Fear Exceeded Crime's Reality in New Orleans

NYT reported After the storm came the siege. In the days after Hurricane Katrina, terror from crimes seen and unseen, real and rumored, gripped New Orleans. The fears changed troop deployments, delayed medical evacuations, drove police officers to quit, grounded helicopters.

I wonder where that fear could have come from. Could it be from the inaccurate news stories that appeared in all of the MSM, including the NYT?
Edwin P. Compass III, the police superintendent, said that tourists - the core of the city's economy - were being robbed and raped on streets that had slid into anarchy. The mass misery in the city's two unlit and uncooled primary shelters, the convention center and the Superdome, was compounded, officials said, by gangs that were raping women and children. A month later, a review of the available evidence now shows that some, though not all, of the most alarming stories that coursed through the city appear to be little more than figments of frightened imaginations, the product of chaotic circumstances that included no reliable communications, and perhaps the residue of the longstanding raw relations between some police officers and members of the public.
Stories printed by the MSM because they made GWB look bad.
Beyond doubt, the sense of menace had been ignited by genuine disorder and violence that week. Looting began at the moment the storm passed over New Orleans, and it ranged from base thievery to foraging for the necessities of life.

Betsy blogged The New York Times catches on with reporting how the media reported so many rumors that turned out to be false. The real problem is tha tthese false reports led to delays in rescue responses.

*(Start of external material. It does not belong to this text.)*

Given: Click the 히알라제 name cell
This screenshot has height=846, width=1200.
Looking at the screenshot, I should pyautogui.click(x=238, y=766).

TimWorstall blogged I think this is about as close as anyone is going to get to an apology or clarification from the NY Times about their reports from New Orleans. Second hand reports, misidentifications and rumour, all reported as fact. I’m not sure that anyone else or any other system woudl have done it differently but just another example of the point that you shouldn’t always believe what you read in the papers.

B. Preston blogged If your only source for news is the New York Times, you're always the last to know anything unflattering to Democrats or the press. And when the Times finally gets around to telling you about it, there's a good chance that they're leaving quite a bit out. Case in point: The NY Times finally follows where the LA Times, the Times-Picayune and the AP have led, examining the role of rumor mongering in relief efforts after the levees broke in New Orleans. Here's the nut sentence:
What became clear is that the rumor of crime, as much as the reality of the public disorder, often played a powerful role in the emergency response.
Ya think so? Is it possible that all the rumors combined with the meltdown at the city level and the incompetence at the state level might have had a thing or two with how the whole situation played out?